L’assalto tentato domenica sera alle sedi istituzionali sono ammonimenti diretti a chi dentro e fuori dal governo, sotto il peso della pressione di Riyadh, preme con più forza di prima per mettere nell’angolo Hezbollah, “reo” di combattere in Siria dalla parte di Bashar Assad. Tutto è politica in Libano. Fu una finta protesta popolare, ad esempio, la “Primavera di Beirut” — nota come la “Rivoluzione dei cedri”, prima e dopo l’assassinio (nel 2005) del premier sunnita Rafiq Hariri – descritta in Occidente come una lotta per la liberazione del Paese dal controllo siriano. In realtà fu portava avanti solo dai libanesi nemici di Damasco.
Altrettanto finta fu la “ribellione del popolo” che Hezbollah e i partiti alleati del fronte “8 marzo” attuarono per mesi, con un campo permanente di migliaia di tende nel centro di Beirut, a partire dal dicembre 2006. Ufficialmente quella protesta chiedeva la caduta del governo filo occidentale di Fouad Siniora rivelatosi “incapace” di guidare il Libano nei giorni delicati dell’offensiva militare israeliana scattata qualche mese prima. In realtà l’obiettivo era affondare Siniora perché, su pressione degli Stati Uniti, intendeva impegnarsi per il disarmo della guerriglia sciita e per ottenere la condanna di Hezbollah e della Siria, accusata dell’assassinio di Rafiq Hariri, da parte del Tribunale Internazionale per il Libano.

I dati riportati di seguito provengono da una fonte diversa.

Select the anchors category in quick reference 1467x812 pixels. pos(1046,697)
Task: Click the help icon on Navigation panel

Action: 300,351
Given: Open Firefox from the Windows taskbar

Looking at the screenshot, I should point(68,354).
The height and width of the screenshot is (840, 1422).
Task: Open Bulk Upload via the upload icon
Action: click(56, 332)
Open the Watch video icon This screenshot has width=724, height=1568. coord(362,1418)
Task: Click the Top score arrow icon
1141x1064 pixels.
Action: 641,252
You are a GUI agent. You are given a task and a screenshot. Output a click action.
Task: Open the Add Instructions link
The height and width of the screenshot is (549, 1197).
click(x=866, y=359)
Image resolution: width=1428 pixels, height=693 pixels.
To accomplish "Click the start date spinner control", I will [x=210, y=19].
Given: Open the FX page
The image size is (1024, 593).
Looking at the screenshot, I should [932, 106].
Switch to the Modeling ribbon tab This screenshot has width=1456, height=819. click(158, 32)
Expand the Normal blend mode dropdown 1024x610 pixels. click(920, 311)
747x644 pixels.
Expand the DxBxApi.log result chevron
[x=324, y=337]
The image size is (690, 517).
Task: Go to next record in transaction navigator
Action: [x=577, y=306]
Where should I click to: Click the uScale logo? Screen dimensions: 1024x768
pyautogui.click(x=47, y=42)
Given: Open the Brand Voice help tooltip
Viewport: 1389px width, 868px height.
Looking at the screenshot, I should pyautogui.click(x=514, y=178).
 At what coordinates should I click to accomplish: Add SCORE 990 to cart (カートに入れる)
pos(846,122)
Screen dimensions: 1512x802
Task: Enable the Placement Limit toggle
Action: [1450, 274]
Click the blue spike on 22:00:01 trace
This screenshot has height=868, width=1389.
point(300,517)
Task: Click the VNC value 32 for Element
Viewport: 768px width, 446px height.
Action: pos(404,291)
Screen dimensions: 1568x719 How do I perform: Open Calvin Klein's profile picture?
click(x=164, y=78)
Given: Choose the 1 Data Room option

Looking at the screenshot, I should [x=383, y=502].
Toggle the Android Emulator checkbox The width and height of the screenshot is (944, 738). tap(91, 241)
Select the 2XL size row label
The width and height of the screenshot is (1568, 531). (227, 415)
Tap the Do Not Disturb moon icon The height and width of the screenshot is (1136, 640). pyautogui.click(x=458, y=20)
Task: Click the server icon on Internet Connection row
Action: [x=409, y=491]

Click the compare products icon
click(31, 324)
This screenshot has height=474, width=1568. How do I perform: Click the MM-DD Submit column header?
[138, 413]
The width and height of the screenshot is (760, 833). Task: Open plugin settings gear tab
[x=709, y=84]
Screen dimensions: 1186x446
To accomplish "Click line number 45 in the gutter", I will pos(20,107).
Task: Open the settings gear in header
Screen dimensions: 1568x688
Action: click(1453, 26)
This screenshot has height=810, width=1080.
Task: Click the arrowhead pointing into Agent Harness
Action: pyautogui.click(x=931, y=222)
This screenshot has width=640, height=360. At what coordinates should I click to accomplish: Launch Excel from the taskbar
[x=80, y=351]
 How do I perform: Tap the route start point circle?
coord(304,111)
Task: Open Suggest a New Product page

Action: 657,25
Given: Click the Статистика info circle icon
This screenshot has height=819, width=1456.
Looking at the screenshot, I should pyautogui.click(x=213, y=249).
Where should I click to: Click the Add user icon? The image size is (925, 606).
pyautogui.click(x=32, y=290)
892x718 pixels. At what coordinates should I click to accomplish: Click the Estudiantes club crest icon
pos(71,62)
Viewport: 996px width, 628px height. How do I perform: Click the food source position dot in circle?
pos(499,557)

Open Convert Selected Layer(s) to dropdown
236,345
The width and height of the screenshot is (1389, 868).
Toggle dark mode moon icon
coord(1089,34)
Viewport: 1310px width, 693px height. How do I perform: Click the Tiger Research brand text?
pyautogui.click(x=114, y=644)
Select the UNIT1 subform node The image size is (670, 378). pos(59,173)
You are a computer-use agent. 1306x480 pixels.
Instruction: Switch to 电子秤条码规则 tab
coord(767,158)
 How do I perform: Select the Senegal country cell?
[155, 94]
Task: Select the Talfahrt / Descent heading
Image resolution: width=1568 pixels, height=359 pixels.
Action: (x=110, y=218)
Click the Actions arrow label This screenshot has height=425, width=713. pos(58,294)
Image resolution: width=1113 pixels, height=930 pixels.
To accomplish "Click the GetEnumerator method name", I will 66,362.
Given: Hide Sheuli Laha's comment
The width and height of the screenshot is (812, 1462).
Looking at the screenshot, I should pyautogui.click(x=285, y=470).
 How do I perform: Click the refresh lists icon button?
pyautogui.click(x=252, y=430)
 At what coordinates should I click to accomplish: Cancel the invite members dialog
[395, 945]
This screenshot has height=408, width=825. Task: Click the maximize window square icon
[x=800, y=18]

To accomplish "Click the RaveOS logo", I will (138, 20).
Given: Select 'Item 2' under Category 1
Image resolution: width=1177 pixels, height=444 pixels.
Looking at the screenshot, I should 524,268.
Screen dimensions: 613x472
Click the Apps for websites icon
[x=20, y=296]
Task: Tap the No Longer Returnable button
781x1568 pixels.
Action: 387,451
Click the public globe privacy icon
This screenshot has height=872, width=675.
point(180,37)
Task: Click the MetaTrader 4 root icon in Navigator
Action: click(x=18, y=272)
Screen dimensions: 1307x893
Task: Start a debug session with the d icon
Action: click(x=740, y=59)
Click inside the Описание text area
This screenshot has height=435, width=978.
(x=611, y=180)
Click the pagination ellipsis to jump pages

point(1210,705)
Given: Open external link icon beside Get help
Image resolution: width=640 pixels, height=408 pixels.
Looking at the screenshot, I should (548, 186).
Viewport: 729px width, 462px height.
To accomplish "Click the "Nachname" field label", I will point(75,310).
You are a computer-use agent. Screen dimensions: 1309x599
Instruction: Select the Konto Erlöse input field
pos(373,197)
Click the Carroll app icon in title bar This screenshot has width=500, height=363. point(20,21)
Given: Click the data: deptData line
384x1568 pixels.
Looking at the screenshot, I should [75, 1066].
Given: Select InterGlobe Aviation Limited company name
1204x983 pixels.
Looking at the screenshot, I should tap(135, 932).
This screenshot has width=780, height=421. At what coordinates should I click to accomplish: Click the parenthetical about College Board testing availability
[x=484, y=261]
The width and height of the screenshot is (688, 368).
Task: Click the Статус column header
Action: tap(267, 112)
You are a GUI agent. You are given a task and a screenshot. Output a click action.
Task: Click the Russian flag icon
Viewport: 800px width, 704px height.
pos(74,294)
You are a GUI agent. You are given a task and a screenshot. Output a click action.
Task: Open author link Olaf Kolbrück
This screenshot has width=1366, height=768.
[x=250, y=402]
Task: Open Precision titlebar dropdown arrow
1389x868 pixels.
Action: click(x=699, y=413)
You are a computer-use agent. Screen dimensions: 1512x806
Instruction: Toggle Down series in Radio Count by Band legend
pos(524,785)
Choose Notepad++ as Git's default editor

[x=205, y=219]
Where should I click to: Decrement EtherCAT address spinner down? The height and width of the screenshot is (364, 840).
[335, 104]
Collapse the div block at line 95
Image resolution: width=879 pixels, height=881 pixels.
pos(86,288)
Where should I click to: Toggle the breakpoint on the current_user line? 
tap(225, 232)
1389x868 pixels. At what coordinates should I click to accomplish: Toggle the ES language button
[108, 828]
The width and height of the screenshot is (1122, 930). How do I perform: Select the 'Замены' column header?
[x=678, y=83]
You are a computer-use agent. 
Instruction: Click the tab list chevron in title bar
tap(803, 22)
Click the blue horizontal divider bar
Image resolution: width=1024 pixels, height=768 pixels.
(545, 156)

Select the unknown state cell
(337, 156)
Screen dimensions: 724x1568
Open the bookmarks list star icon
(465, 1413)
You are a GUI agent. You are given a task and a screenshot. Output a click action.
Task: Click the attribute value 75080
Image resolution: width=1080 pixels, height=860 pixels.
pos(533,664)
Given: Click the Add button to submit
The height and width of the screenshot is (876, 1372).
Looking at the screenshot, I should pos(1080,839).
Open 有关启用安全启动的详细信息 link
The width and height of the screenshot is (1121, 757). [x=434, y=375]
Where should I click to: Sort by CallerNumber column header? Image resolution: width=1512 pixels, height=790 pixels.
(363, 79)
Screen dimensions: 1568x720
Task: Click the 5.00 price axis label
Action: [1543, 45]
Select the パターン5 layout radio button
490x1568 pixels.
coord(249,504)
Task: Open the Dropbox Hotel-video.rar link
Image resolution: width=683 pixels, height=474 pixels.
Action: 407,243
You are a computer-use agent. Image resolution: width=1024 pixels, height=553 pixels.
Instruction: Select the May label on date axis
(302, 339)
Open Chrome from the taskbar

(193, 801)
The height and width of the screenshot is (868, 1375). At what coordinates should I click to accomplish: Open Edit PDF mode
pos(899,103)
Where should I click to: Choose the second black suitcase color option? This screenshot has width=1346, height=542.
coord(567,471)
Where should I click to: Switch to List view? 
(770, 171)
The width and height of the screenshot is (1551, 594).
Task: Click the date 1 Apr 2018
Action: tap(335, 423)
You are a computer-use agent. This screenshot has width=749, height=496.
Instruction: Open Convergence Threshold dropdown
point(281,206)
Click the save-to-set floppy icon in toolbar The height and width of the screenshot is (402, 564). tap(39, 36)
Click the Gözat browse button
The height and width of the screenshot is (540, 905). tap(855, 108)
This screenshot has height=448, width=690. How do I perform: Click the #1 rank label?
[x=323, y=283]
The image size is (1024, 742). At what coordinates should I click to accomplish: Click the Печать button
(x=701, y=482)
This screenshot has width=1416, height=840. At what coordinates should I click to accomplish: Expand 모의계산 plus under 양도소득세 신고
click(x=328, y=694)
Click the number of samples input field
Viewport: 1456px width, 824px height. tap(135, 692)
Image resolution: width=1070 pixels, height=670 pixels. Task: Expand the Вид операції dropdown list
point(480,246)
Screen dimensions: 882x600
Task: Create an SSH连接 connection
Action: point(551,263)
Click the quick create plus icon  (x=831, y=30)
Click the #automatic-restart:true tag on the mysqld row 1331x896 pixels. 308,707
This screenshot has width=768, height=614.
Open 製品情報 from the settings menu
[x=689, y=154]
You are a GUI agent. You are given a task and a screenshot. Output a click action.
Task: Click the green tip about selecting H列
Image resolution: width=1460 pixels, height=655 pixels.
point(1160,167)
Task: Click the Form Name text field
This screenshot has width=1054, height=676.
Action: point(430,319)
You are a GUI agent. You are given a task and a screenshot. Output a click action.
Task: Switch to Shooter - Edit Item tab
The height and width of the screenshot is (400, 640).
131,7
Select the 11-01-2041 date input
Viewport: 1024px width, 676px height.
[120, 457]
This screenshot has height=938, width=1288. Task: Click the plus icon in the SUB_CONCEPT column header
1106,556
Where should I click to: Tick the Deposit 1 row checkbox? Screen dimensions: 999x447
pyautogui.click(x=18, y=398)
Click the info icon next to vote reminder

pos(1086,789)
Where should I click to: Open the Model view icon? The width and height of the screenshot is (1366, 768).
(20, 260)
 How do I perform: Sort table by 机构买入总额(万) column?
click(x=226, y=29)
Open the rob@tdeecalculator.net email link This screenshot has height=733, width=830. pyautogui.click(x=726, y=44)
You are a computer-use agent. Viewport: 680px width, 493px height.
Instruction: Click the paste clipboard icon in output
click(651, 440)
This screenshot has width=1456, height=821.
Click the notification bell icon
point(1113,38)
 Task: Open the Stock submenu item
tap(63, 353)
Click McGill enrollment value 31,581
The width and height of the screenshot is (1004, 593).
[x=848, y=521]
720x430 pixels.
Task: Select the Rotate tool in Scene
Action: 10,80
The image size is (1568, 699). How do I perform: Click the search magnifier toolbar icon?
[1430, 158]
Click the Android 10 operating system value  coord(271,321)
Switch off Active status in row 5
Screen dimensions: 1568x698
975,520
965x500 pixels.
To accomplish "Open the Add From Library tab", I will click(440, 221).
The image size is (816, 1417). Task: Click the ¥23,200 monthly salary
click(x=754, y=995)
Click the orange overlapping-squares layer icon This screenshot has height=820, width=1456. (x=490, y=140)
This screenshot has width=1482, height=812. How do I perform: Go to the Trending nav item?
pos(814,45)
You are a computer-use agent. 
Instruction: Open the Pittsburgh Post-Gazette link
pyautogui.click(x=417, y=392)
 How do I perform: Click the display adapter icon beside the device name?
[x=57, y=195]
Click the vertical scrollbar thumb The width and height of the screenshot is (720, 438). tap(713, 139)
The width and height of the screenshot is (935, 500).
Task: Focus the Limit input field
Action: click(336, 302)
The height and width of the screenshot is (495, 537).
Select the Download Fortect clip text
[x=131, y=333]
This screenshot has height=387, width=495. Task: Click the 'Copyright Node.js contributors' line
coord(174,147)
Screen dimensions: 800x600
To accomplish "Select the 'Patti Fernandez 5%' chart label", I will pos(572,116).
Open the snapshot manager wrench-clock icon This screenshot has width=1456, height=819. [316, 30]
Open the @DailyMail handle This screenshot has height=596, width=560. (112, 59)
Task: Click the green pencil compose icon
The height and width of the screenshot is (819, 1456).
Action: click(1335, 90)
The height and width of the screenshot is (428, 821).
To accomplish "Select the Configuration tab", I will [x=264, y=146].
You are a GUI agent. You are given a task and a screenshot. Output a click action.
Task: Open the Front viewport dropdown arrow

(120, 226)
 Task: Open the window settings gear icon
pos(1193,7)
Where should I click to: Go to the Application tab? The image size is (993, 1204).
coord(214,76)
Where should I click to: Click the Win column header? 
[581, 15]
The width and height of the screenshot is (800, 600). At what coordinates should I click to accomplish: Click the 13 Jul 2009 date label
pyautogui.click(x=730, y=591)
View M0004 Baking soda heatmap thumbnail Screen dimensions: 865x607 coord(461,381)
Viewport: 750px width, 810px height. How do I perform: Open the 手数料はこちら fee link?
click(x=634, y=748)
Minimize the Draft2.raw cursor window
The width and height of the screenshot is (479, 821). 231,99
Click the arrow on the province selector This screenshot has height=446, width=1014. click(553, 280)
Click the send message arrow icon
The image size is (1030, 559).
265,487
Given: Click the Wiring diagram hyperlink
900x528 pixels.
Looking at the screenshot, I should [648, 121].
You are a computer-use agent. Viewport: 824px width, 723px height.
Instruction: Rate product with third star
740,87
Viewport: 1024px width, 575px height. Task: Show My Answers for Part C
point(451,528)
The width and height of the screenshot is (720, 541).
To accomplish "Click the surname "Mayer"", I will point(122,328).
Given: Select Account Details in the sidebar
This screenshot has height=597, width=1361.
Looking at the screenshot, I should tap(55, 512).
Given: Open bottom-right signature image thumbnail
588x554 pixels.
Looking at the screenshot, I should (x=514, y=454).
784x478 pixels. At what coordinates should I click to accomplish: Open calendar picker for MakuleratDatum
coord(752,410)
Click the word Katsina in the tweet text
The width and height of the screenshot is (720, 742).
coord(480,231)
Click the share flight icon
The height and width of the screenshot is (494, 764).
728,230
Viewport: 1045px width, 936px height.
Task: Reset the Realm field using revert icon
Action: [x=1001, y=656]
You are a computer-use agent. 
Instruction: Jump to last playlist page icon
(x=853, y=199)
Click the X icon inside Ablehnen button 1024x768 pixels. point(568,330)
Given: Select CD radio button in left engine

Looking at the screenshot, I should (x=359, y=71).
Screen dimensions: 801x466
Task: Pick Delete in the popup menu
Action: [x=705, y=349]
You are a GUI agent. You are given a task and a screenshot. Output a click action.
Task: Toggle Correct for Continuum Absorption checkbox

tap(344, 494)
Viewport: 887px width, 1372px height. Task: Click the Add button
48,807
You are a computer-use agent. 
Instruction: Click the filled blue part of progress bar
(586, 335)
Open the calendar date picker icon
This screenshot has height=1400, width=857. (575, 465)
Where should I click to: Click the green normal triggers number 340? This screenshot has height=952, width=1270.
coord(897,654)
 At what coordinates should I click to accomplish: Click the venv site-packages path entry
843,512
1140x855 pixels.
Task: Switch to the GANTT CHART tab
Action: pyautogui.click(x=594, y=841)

La dimensione politica di quest’ultima protesta di cittadini, innescata dall’assenza di un servizio pubblico e poi sfociata in guerriglia urbana contro il governo, si ritrova nei riflessi in Libano del recente accordo di Vienna sul nucleare iraniano. Hezbollah e le formazioni politiche alleate hanno accolto con grande favore l’intesa tra gli Stati Uniti, le altre potenze occidentali e Tehran. Invece altre forze hanno stretto i pugni per la rabbia, perché convinte a torto o a ragione che la legittimazione internazionale dell’Iran favorirà un riconoscimento di fatto anche del movimento sciita e del ruolo della sua guerriglia in Siria. Dietro le quinte l’Arabia saudita preme sui partiti amici in Libano e sul premier Tammam Salam affinchè vengano contenuti l’ “espansionismo iraniano” e il peso degli alleati libanesi di Tehran.
L’altra sera in strada a Beirut tra quelli che urlavano contro il primo ministro, non pochi in realtà lanciavano avvertimenti a ministri e partiti legati alla monarchia saudita. E ieri alcuni giornali arabi, vicini a Riyadh, mettevano in guardia dal “tentativo” di Hezbollah di prendere il controllo Libano attraverso le proteste per la mancata raccolta dei rifiuti.